When seeking to understand these terms there are  a number of major problems and as Greenland, et al. (2016) state: ‘There are no interpretations of these concepts, which are at once simple, intuitive, correct, and foolproof’ (p337). Greenland et al go onto illustrate their point by providing twenty-five examples of common misconceptions and interpretation of these terms, which even professional academics are prone.   Nevertheless, the American Statistical Association seek to informally  define a p-value as: the probability under a specified statistical model that a statistical summary of the data (e.g., the sample mean difference between two compared groups) would be equal to or more extreme than its observed value.

The smaller the p value, the more unlikely are our results if the null hypothesis (and test assumptions) hold true.   Whereas, the larger the p value, the less surprising are our results, given the null hypothesis and (test assumptions) hold true.  In other words, as Greenland et al state: ‘The P value simply indicates the degree to which the data conform to the pattern predicted by the test hypothesis and all the other assumptions used in the test (the underlying statistical model).
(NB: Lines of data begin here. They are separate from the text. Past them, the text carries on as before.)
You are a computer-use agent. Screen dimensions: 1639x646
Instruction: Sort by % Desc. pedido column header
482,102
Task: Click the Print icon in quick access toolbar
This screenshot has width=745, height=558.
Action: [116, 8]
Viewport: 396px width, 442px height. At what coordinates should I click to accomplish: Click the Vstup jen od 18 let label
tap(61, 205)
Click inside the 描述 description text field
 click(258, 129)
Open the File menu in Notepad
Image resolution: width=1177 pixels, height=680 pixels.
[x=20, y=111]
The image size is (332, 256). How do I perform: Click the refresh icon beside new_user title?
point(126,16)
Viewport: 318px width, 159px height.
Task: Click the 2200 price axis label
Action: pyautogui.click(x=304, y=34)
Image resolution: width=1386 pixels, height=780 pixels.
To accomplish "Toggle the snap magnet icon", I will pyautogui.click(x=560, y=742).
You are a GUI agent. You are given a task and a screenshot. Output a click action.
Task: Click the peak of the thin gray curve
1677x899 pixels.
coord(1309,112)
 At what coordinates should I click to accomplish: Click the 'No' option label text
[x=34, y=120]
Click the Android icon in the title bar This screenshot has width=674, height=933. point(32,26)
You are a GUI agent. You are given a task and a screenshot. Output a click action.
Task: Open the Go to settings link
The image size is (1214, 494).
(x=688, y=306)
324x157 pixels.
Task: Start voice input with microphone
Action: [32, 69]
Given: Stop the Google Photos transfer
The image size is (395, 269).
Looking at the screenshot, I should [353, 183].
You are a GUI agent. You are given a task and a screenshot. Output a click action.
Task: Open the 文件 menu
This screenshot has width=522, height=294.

Thus P =  0.01 would indicate that the data are not very close to what the statistical model (including the null hypothesis) predicted they should be, while P =  0.40 would indicate that the data are much closer to the model prediction, allowing for chance variation’. p340

Statistical Significance

Put very simply a result is often deemed to be statistically significant if the p value is less than or equal to 0.05, although the level of statistical significance can be set lower levels, for example, p is less than or equal 0.01  

Interpreting p values and statistical significance – guidance from the American Statistical Association

Given difficulties in interpreting p values and statistical significance the American Statistical Association  - Wasserstein and Lazar (2016) – have provided some guidance on how to avoid some common mistakes.  This guidance is summarised in six principles
  • P-values can indicate how incompatible the data are with a specified statistical model.
  • P-values do not measure the probability that the studied hypothesis is true, or the probability that the data were produced by random chance alone. 
  • Scientific conclusions and business or policy decisions should not be based only on whether a p-value passes a specific threshold. 
  • Proper inference requires full reporting and transparency
  • A p-value, or statistical significance, does not measure the size of an effect or the importance of a result.
  • By itself, a p-value does not provide a good measure of evidence regarding a model or hypothesis. 

Some common misinterpretations – Churches, Dommett, Firth and Ashman

I will now look at how Churches and Dommett, Firth. and Ashman have - in my view-  all misinterpreted either p-values or statistical significance.  

Richard Churches and Eleanor Dommett - In their book Teacher-Led Research : Designing and implementing randomised controlled trials and other forms of experimental research – t include the following definitions within their glossary of terms

p-value – Probability value – that is the probability that the result may have occurred by chance (e.g p = 0.001 – a 1 in 1000 probability that the result may have happened by chance) Also known as the significance level.

Significance – The probability that a change in score may have occurred by chance. A threshold for significance (alpha) is set at the start of piece of research.  This is never less stringent than 0.05 ….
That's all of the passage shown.